S.R.: Le mie montagne ideali sono le Dolomiti. Oltre alla incomparabile bellezza, offrono delle pareti mozzafiato e una scelta ampia di vie, con attacchi brevi o sopportabili. Gli ambienti che ritengo migliori da vari punti di vista sono: Tre Cime di Lavaredo Pareti Nord, Marmolada Parete Sud, Tofane, Roda di Vael, Civetta, Torre Trieste e Venezia. Le montagne di granito esigono un’arrampicata di aderenza che presuppone un’abitudine e un allenamento particolare, che mi corrispondono meno. Credo che le “Nostre Alte Montagne” siano molto interessanti, ma costano tanta fatica fisica e sono aleatorie perché estremamente mutevoli. Non presentano mai condizioni uguali a se stesse e questo le rende insidiose, pericolose. Per quanto riguarda poi le spedizioni sugli Ottomila, se fatte con sherpa e corde fisse, non mi affascinano per nulla e sono portato a pensare che siano state interessanti solo per chi le ha percorse per primo o per chi le ha salite in puro stile alpino.

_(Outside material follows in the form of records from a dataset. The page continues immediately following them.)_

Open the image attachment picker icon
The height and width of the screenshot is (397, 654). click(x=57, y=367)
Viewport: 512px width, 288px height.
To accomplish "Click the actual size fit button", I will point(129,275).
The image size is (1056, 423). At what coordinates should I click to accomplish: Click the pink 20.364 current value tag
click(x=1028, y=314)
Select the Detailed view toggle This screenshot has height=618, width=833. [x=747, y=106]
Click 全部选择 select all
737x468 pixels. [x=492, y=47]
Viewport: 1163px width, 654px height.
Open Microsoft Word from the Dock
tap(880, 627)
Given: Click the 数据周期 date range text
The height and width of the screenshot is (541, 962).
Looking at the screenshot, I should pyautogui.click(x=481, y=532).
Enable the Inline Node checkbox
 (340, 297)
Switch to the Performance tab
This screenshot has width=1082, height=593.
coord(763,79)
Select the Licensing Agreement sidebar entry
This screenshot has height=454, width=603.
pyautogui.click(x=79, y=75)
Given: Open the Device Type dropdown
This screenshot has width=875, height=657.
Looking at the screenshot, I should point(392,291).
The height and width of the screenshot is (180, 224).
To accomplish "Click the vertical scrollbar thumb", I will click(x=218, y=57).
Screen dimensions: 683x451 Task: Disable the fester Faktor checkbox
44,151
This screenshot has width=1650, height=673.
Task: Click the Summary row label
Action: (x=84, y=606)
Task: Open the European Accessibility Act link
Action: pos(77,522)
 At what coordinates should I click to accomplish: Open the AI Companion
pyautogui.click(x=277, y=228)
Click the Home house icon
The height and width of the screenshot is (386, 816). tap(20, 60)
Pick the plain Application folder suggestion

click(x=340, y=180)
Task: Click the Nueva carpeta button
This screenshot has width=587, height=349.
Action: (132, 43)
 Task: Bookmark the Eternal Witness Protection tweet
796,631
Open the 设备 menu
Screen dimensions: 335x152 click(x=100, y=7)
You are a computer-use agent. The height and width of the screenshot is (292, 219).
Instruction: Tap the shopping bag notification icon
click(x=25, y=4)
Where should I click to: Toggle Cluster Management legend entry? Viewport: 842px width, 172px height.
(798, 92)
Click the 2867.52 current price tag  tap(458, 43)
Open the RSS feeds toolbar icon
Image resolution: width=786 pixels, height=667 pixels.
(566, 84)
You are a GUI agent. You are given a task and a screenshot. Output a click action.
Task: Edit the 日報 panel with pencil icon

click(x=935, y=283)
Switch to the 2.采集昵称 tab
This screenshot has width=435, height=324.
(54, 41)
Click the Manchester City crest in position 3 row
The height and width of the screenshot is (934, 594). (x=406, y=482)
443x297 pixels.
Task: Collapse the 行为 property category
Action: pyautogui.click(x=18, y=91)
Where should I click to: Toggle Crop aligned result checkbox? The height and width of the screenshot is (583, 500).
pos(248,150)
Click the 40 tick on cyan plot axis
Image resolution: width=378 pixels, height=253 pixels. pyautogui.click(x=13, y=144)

D.Z.: Raccontami la montagna che ancora non hai scalato. Che è ancora lì, nella bolla di un sogno.
S.R.: Quando mi sono ritirato mi sentivo perfettamente soddisfatto di quello che avevo fatto e non desideravo altre pareti o vie da percorrere. La montagna che non ho ancora scalato è il Paradiso… per questa vetta temo non bastino la tecnica, la forza, il coraggio, ma occorrano doti spirituali, tanta credenza e costanza. Il curriculum alpinistico non è sicuramente sufficiente.

D.Z.: Cosa porterai con te delle montagne?
S.R.: L’alpinismo mi ha dato molto: la convinzione in me stesso, uno svago, uno stress che ha combattuto altro stress derivante dalla vita, un sogno e uno scopo, la convinzione che non esistono degli obiettivi facili, ma che per raggiungere qualsiasi meta occorre costanza, sacrificio e determinazione. Si è mostrato come scuola di vita, imponendomi di tenere un comportamento simile a quello di un “vero atleta”, senza esagerazioni e trasgressioni. Mi ha mostrato come rispettare la natura e la montagna, così come il prossimo. È anche stato per me un ideale... perché l’uomo non vive di solo pane e della triste realtà. Con me porto la soddisfazione, i ricordi delle realizzazioni, le paure e l'euforia che si provano durante le arrampicate, le belle e felici giornate passate in compagnia di amici in un ambiente unico, gli stupendi panorami, il vuoto sotto.